Vedat Özdan

08 Eylül 2014

“Güçlü Demokrasiye Geçiş Programı”... İşte tam zamanı!

Vedat Özdan'dan CHP'nin yeni yönetimine hayata dair 3 soru...

İktidar eril, hayat dişidir!

Yaradılış öyledir...

Türün bekası dişiye, onun içgüdülerine teslim edilmiştir.

...

Yolunu şaşıran erkek, aklında resmettiği şeyi hayat zanneder.

Israr eder.

Bilmez ki patinaj yapar ve ateşini, dünyayı aydınlatan ışık sanır.

...

Kadının işi geçmişi değil, mevcudu takdir etmektir.

Erkeği avdayken vaktini bitki toplayarak, meyve toplayarak... geçirir.

Aydınlıktadır, yalnız değildir ve ufku daha açıktır.

Derdi, pusudaki erkek gibi hedef değildir.

Kendini tehdit altında hissetmez, ses çıkarmaktan korkmaz.

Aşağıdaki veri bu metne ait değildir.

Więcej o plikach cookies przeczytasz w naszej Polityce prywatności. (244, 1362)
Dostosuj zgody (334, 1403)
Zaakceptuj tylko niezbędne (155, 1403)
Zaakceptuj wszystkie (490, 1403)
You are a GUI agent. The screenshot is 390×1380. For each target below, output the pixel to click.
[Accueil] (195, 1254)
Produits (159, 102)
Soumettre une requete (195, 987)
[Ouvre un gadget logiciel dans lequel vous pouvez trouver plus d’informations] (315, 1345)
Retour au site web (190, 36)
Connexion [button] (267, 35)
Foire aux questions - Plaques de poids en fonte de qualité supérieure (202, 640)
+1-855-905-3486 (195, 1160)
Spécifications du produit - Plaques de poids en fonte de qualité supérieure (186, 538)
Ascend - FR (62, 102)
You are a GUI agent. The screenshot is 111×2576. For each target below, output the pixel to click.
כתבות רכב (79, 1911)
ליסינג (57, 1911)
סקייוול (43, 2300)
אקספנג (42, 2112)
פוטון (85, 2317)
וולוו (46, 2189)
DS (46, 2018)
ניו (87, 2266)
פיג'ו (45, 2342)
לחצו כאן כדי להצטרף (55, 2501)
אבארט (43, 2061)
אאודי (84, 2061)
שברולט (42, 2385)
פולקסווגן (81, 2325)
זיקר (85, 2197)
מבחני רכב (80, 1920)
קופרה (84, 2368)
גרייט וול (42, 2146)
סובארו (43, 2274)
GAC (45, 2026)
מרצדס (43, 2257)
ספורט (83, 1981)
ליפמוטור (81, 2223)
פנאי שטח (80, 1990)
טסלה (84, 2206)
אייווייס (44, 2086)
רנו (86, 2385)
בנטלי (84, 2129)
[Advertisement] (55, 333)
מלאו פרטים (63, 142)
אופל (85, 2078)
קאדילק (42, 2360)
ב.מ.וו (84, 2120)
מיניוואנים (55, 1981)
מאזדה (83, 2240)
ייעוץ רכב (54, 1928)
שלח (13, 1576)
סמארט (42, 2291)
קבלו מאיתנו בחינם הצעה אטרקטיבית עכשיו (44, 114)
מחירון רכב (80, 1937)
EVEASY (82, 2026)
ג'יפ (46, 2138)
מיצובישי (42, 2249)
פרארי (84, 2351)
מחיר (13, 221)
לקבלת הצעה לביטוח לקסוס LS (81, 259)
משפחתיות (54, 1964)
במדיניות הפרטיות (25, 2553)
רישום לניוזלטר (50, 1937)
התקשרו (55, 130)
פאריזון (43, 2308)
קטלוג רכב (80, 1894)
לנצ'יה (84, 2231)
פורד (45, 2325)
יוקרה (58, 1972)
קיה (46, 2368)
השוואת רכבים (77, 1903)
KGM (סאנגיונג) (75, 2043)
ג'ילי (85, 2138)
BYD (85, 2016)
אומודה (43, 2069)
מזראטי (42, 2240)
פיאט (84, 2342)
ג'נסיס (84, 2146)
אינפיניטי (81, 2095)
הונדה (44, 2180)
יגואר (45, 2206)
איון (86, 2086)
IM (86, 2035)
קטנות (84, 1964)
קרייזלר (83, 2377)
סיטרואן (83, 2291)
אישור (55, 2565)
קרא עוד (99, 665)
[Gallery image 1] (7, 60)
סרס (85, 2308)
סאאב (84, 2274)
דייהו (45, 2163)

Onun için küçük hatalar, büyük kayıplara yol açmaz.

Daldan dala, ağaçtan ağaca geçer.

Farklı düşünür, farklı konuşur.

Daha kolay dinler, daha kolay kabul eder ve daha kolay itiraf eder.

Hayattan istediği şey nettir, bunu açıkça söyler, patinaj yapmaz ve hastalıklı gurura kahramanlık payesi vermez.

...

CHP’nin yeni yönetimine ilk sorum şudur:
Cemşit nerede?

 

Hani Asya’nın İlyas’tan vazgeçerken;

“Sevgi neydi? Sevgi iyilikti. Sevgi, dostça uzanan insan eliydi. Sevgi emekti.”

deyip, iç güdülerine teslim olarak tercihini ondan yana yaptığı adam. 

Kucağında öksüren bebeğiyle, gideceği yeri yokken onu ilk gördüğünde;

“Adım Cemşit. Yol ustasıyım. Bana güvenebilirsin bacım...”

diyen ve ona soba yanan odasını veren; yeşil parkalı, mert, sıcak dost elini ondan esirgemeyen, Anadolu insanı Cemşit (Ahmet Mekin).

 

CHP’nin yeni yönetimine ikinci sorum şu:
CHP Cemşit’in mi, Aydın’ın mı partisi olacak?

 

Daha muassır, daha medeni bir toplumda yaşamak için ne yapmamız lazım?

Hepimiz eğitimli, varlıklı, okuyan, sanatçı duyarlılığına sahip, toplumsal sorunlara kafa yoran, yurtdışında hayat tecrübe etmiş ve iyi İngilizce konuşan insanlar olsak...

Yabancı gelmedi değil mi?

Erkeğin dünyasına yapılan derin yolculukların hikayesidir, “Kış Uykusu” (Nuri Bilge Ceylan).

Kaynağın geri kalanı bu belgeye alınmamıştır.